The MFA is not a profit making company. It is part of the community. The art it is entrusted to hold, preserve and exhibit is part of our shared patrimony.

Or have we become so self-centered that the concept of a shared, or social patrimony is not longer part of our self-definition?

These spurious claims of inheritance is further tainted by the fact that the art then becomes a cash cow. The "Portrait of Adele Bloch-Bauer I" was yanked from one public institution by a descendant claiming ownership, who then flipped it for over $100 million. The grand-niece involved in this transfer of wealth (ironically benefiting the New York public) purposely ignored the wishes of the aunt from whom she claimed inheritance. Claiming to be an heir and yet ignoring the clearly dictated intention of the ancestor: greed pure and simple. Granted greed by itself is merely a state of mind and can not be made illegal; yet it is state of mind that acted out is immoral.

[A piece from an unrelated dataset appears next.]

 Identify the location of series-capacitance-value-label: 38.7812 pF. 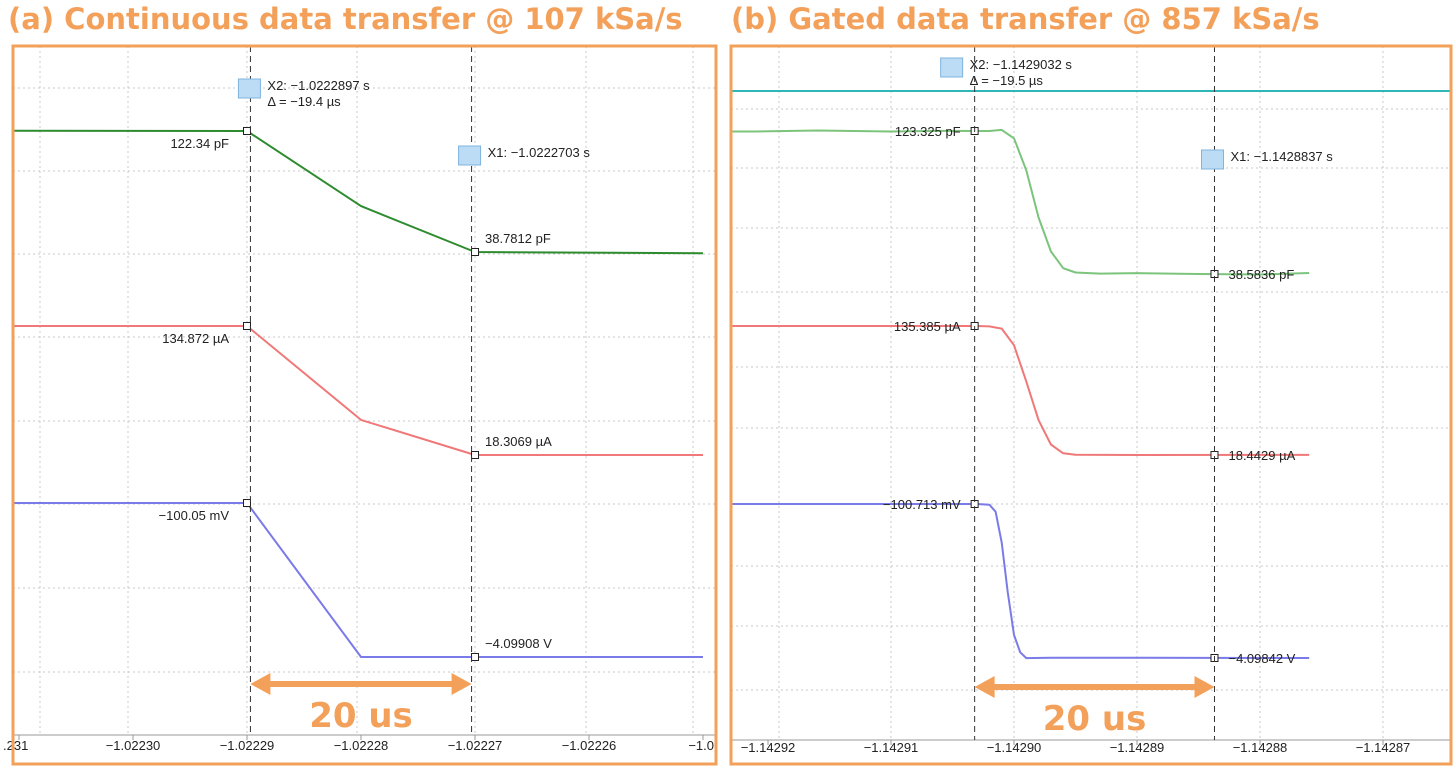
(518, 238).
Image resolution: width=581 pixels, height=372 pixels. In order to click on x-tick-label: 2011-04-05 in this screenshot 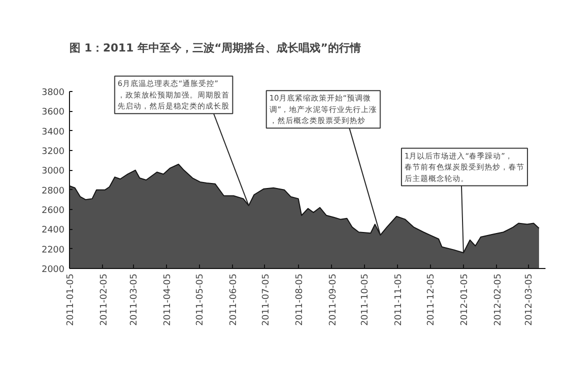, I will do `click(168, 300)`.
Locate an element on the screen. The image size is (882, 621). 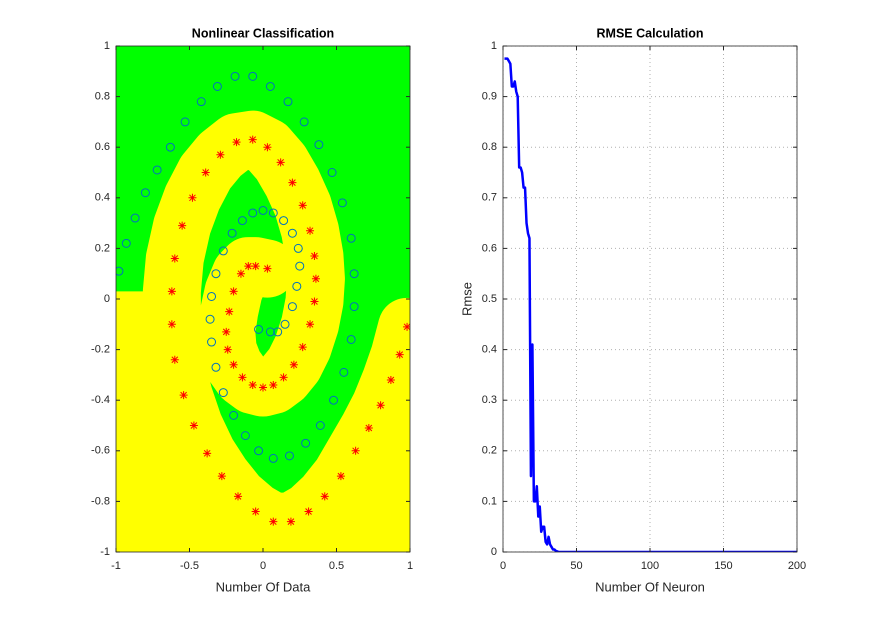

A hypocrisy is further committed when this restitution is limited to Nazi war booty. To give this preferential treatment concerning claims of property to descendants of victims of Nazi horrors is to ignore the equally valid claims of other people who suffered attempts at genocide; otherwise Native Americans have valid claims for the land that their ancestors were forced to abandon.

Is it unfair, or even an injustice, that this descendant does not get to enjoy seeing the painting hang in her living room? That is a meaningless question. It is impossible to know whether the painting would have ever wound up on her living room wall had the Nazis never existed. For any number of reasons her uncle, or a direct inheritor, might have sold or given away the painting.

The niece suffered no loss; her property was never touched. She wants something that never belonged to her and under other circumstances merely might have passed on to her. She wants the painting (or money) because of might haves and could have beens.

I am glad the MFA won. It a wondrous painting and one which I would sorely miss if it was stolen by legal process.